= YOUR TASK =
All lines holding the word "button" in the listing below need to be copied.

******

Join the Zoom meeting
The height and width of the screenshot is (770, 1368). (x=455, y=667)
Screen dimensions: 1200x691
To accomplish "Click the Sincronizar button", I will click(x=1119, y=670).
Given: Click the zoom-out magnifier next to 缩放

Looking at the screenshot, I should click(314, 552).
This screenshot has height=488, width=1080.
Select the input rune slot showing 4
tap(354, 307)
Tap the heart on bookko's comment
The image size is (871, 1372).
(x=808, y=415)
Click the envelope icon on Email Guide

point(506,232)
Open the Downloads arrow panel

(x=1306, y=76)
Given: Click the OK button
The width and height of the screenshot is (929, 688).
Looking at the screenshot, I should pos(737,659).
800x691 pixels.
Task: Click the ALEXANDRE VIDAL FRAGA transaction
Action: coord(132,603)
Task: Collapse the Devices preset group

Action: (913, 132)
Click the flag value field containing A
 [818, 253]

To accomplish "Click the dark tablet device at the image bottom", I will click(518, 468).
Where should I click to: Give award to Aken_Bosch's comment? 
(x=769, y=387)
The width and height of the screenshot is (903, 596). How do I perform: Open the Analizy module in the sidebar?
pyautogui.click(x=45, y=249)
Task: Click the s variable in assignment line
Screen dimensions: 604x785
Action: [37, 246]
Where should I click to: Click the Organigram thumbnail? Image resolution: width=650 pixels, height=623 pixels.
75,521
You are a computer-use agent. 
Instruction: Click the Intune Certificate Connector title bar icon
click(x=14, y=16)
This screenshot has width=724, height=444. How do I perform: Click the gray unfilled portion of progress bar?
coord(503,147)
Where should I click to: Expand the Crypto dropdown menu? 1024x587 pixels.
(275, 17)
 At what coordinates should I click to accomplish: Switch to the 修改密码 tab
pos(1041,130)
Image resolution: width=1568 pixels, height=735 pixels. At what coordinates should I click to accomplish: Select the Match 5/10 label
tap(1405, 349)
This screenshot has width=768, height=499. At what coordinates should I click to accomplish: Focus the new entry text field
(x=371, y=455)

******

= TASK OUTPUT =
To accomplish "Click the Sincronizar button", I will click(x=1119, y=670).
Given: Click the OK button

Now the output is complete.